» **About this exercise**:
Would you write out all of the records that follow, exactly as they stand?

» **Data**:
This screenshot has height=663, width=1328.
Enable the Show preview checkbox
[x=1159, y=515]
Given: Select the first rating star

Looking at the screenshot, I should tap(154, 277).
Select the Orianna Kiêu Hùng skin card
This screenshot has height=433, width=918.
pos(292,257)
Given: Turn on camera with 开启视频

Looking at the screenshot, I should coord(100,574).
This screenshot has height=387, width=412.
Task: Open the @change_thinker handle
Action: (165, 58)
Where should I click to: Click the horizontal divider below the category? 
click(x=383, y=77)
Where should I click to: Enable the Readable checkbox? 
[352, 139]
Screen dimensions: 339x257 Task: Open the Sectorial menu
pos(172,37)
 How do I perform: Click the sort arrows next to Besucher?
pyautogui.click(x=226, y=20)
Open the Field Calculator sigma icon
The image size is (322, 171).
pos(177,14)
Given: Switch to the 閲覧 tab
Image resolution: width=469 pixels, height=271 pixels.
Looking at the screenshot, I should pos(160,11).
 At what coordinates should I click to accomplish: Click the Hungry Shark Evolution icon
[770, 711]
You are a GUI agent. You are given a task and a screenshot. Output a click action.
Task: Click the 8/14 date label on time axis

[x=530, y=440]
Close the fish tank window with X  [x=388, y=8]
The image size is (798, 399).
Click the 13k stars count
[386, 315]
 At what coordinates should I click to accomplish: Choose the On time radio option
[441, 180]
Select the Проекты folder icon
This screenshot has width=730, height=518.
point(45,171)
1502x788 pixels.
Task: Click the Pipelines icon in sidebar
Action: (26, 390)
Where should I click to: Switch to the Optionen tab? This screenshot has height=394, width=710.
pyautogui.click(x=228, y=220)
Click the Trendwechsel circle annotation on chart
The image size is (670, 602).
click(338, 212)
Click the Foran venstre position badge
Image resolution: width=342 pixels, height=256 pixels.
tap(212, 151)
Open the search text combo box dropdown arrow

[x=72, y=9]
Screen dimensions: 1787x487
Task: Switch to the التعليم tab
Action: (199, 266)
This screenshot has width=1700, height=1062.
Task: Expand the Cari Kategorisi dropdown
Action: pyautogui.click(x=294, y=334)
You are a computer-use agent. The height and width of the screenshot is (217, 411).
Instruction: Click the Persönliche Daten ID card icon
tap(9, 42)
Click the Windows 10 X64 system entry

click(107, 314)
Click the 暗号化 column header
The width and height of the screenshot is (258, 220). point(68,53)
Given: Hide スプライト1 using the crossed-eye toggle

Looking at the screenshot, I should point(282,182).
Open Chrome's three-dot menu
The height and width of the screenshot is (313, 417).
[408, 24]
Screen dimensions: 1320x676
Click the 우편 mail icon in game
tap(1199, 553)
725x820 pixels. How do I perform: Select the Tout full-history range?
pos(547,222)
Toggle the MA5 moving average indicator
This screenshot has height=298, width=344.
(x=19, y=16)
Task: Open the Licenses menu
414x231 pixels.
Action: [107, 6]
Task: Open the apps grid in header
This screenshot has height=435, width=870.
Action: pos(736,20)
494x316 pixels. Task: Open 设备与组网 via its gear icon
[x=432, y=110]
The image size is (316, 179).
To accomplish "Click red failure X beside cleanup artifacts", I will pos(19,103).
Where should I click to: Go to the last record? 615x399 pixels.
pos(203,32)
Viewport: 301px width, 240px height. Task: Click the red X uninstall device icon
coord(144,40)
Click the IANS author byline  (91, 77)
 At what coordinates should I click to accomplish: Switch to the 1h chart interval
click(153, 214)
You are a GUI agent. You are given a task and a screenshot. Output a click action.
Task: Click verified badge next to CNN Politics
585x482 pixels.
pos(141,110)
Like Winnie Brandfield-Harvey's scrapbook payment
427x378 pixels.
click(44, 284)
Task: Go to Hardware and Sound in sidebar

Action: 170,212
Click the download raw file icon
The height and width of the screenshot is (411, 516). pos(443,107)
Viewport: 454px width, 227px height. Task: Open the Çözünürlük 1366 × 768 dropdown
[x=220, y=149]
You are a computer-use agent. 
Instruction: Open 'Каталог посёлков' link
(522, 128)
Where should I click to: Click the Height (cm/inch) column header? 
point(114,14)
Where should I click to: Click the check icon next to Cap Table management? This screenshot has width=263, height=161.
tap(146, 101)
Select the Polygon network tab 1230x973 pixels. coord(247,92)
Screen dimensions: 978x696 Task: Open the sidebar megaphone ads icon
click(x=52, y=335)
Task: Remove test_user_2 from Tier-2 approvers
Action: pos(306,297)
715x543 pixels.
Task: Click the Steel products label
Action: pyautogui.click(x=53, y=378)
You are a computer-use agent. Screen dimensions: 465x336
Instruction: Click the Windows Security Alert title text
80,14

» **Answer to the exercise**:
This screenshot has height=663, width=1328.
Enable the Show preview checkbox
[x=1159, y=515]
Given: Select the first rating star

Looking at the screenshot, I should tap(154, 277).
Select the Orianna Kiêu Hùng skin card
This screenshot has height=433, width=918.
pos(292,257)
Given: Turn on camera with 开启视频

Looking at the screenshot, I should coord(100,574).
This screenshot has height=387, width=412.
Task: Open the @change_thinker handle
Action: (165, 58)
Where should I click to: Click the horizontal divider below the category? 
click(x=383, y=77)
Where should I click to: Enable the Readable checkbox? 
[352, 139]
Screen dimensions: 339x257 Task: Open the Sectorial menu
pos(172,37)
 How do I perform: Click the sort arrows next to Besucher?
pyautogui.click(x=226, y=20)
Open the Field Calculator sigma icon
The image size is (322, 171).
pos(177,14)
Given: Switch to the 閲覧 tab
Image resolution: width=469 pixels, height=271 pixels.
Looking at the screenshot, I should pos(160,11).
 At what coordinates should I click to accomplish: Click the Hungry Shark Evolution icon
[770, 711]
You are a GUI agent. You are given a task and a screenshot. Output a click action.
Task: Click the 8/14 date label on time axis

[x=530, y=440]
Close the fish tank window with X  [x=388, y=8]
The image size is (798, 399).
Click the 13k stars count
[386, 315]
 At what coordinates should I click to accomplish: Choose the On time radio option
[441, 180]
Select the Проекты folder icon
This screenshot has width=730, height=518.
point(45,171)
1502x788 pixels.
Task: Click the Pipelines icon in sidebar
Action: (26, 390)
Where should I click to: Switch to the Optionen tab? This screenshot has height=394, width=710.
pyautogui.click(x=228, y=220)
Click the Trendwechsel circle annotation on chart
The image size is (670, 602).
click(338, 212)
Click the Foran venstre position badge
Image resolution: width=342 pixels, height=256 pixels.
tap(212, 151)
Open the search text combo box dropdown arrow

[x=72, y=9]
Screen dimensions: 1787x487
Task: Switch to the التعليم tab
Action: (199, 266)
This screenshot has width=1700, height=1062.
Task: Expand the Cari Kategorisi dropdown
Action: pyautogui.click(x=294, y=334)
You are a computer-use agent. The height and width of the screenshot is (217, 411).
Instruction: Click the Persönliche Daten ID card icon
tap(9, 42)
Click the Windows 10 X64 system entry

click(107, 314)
Click the 暗号化 column header
The width and height of the screenshot is (258, 220). point(68,53)
Given: Hide スプライト1 using the crossed-eye toggle

Looking at the screenshot, I should point(282,182).
Open Chrome's three-dot menu
The height and width of the screenshot is (313, 417).
[408, 24]
Screen dimensions: 1320x676
Click the 우편 mail icon in game
tap(1199, 553)
725x820 pixels. How do I perform: Select the Tout full-history range?
pos(547,222)
Toggle the MA5 moving average indicator
This screenshot has height=298, width=344.
(x=19, y=16)
Task: Open the Licenses menu
414x231 pixels.
Action: [107, 6]
Task: Open the apps grid in header
This screenshot has height=435, width=870.
Action: pos(736,20)
494x316 pixels. Task: Open 设备与组网 via its gear icon
[x=432, y=110]
The image size is (316, 179).
To accomplish "Click red failure X beside cleanup artifacts", I will pos(19,103).
Where should I click to: Go to the last record? 615x399 pixels.
pos(203,32)
Viewport: 301px width, 240px height. Task: Click the red X uninstall device icon
coord(144,40)
Click the IANS author byline  (91, 77)
 At what coordinates should I click to accomplish: Switch to the 1h chart interval
click(153, 214)
You are a GUI agent. You are given a task and a screenshot. Output a click action.
Task: Click verified badge next to CNN Politics
585x482 pixels.
pos(141,110)
Like Winnie Brandfield-Harvey's scrapbook payment
427x378 pixels.
click(44, 284)
Task: Go to Hardware and Sound in sidebar

Action: 170,212
Click the download raw file icon
The height and width of the screenshot is (411, 516). pos(443,107)
Viewport: 454px width, 227px height. Task: Open the Çözünürlük 1366 × 768 dropdown
[x=220, y=149]
You are a computer-use agent. 
Instruction: Open 'Каталог посёлков' link
(522, 128)
Where should I click to: Click the Height (cm/inch) column header? 
point(114,14)
Where should I click to: Click the check icon next to Cap Table management? This screenshot has width=263, height=161.
tap(146, 101)
Select the Polygon network tab 1230x973 pixels. coord(247,92)
Screen dimensions: 978x696 Task: Open the sidebar megaphone ads icon
click(x=52, y=335)
Task: Remove test_user_2 from Tier-2 approvers
Action: pos(306,297)
715x543 pixels.
Task: Click the Steel products label
Action: pyautogui.click(x=53, y=378)
You are a computer-use agent. Screen dimensions: 465x336
Instruction: Click the Windows Security Alert title text
80,14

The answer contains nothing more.